Larry Ellison owns 42% of Oracle (NYSE: ORCL), a $465 billion technology giant that is building some of the most powerful data centers for artificial intelligence (AI) development.

Nvidia (NASDAQ: NVDA) supplies Oracle and most other tech companies with data center chips called graphics processing units (GPUs). Nvidia has experienced an eye-popping surge in its revenue over the past year, and GPU demand continues to outstrip supply. However, some investors have begun to question how much longer Oracle and its peers can throw billions of dollars at the chip giant to fuel their AI aspirations.

Worries that the AI train may be starting to lose steam are a key reason Nvidia stock is trading down 14.5% from its all-time high. But the market may have missed comments this month from Ellison at Oracle's financial analyst meeting that suggest more fantastic news for Nvidia's investors.

Oracle is nowhere close to meeting its AI infrastructure goals

Oracle's data centers are unique because they are automated. Each one is operationally identical regardless of its size, and since they don't require human workers, it allows the company to build them quickly. Plus, Oracle's RDMA (random direct memory access) GPU networking technology allows data to flow from one point to another more quickly than traditional Ethernet networks.

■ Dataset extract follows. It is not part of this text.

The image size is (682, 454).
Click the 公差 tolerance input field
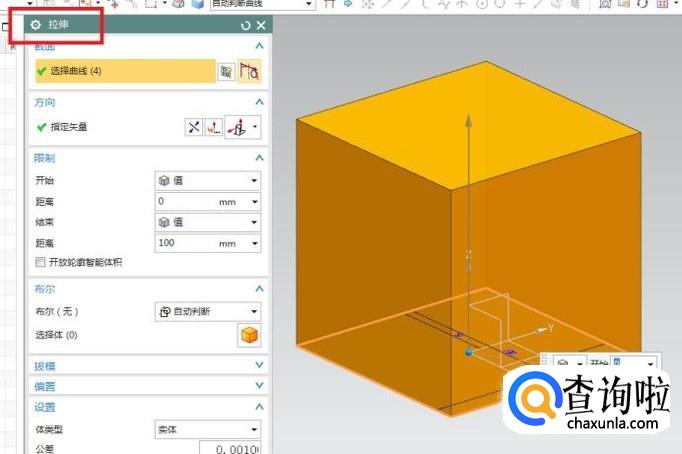click(230, 448)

Since most AI developers pay for computing capacity by the minute, Oracle's data centers can deliver considerable cost savings compared to competing infrastructure. That's why demand is soaring from leading AI start-ups like OpenAI, Cohere, and xAI. Oracle had 85 data centers up and running with 77 more under construction as of its fiscal 2025 first quarter (ended Aug. 31), but Ellison thinks it could operate as many as 2,000 in the long term.

Next year, Oracle intends to offer a cluster of 131,072 GPUs, which is a big step up from its largest clusters now, at around 32,000 GPUs. But there's another difference: The new cluster will use Nvidia's latest Blackwell chips, which can perform AI inference at 30 times the pace of its flagship H100, which Oracle currently uses. Theoretically, it's going to allow developers to build the largest AI models in history.

That's going to benefit Nvidia significantly. It generated $26.3 billion in data center revenue during its fiscal 2025 second quarter (ended July 28) primarily from GPU sales, which was a 154% increase from the year-ago period. That growth rate slowed compared to previous quarters because the numbers have become so large, but Nvidia's customers are showing no signs of pulling back.